Task
Take the entries below and give them back exactly. Leave out nothing.

Stored records

>>>>

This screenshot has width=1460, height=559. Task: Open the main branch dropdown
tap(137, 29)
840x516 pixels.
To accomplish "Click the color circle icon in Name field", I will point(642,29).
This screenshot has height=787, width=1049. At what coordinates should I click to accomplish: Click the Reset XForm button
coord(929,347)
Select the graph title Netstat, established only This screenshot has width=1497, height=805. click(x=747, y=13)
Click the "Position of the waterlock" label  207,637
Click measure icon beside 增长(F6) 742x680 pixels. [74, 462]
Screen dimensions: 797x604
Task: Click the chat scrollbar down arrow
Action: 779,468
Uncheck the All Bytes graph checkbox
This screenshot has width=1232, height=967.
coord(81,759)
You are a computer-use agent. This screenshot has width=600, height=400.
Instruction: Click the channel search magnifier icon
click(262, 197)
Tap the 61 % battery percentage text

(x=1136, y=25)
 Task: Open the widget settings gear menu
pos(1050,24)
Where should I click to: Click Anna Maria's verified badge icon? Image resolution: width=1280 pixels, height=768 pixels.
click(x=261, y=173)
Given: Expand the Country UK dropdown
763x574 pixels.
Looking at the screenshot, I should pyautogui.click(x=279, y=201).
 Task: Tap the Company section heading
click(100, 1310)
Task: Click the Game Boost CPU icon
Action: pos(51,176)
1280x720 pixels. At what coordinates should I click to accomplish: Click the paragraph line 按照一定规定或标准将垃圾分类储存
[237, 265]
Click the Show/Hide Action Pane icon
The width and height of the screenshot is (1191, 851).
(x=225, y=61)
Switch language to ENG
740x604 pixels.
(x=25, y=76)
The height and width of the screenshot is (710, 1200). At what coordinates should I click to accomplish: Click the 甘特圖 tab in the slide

<<<<

Problem solution
This screenshot has width=1460, height=559. Task: Open the main branch dropdown
tap(137, 29)
840x516 pixels.
To accomplish "Click the color circle icon in Name field", I will point(642,29).
This screenshot has height=787, width=1049. At what coordinates should I click to accomplish: Click the Reset XForm button
coord(929,347)
Select the graph title Netstat, established only This screenshot has width=1497, height=805. click(x=747, y=13)
Click the "Position of the waterlock" label  207,637
Click measure icon beside 增长(F6) 742x680 pixels. [74, 462]
Screen dimensions: 797x604
Task: Click the chat scrollbar down arrow
Action: 779,468
Uncheck the All Bytes graph checkbox
This screenshot has width=1232, height=967.
coord(81,759)
You are a computer-use agent. This screenshot has width=600, height=400.
Instruction: Click the channel search magnifier icon
click(262, 197)
Tap the 61 % battery percentage text

(x=1136, y=25)
 Task: Open the widget settings gear menu
pos(1050,24)
Where should I click to: Click Anna Maria's verified badge icon? Image resolution: width=1280 pixels, height=768 pixels.
click(x=261, y=173)
Given: Expand the Country UK dropdown
763x574 pixels.
Looking at the screenshot, I should pyautogui.click(x=279, y=201).
 Task: Tap the Company section heading
click(100, 1310)
Task: Click the Game Boost CPU icon
Action: pos(51,176)
1280x720 pixels. At what coordinates should I click to accomplish: Click the paragraph line 按照一定规定或标准将垃圾分类储存
[237, 265]
Click the Show/Hide Action Pane icon
The width and height of the screenshot is (1191, 851).
(x=225, y=61)
Switch language to ENG
740x604 pixels.
(x=25, y=76)
The height and width of the screenshot is (710, 1200). At what coordinates should I click to accomplish: Click the 甘特圖 tab in the slide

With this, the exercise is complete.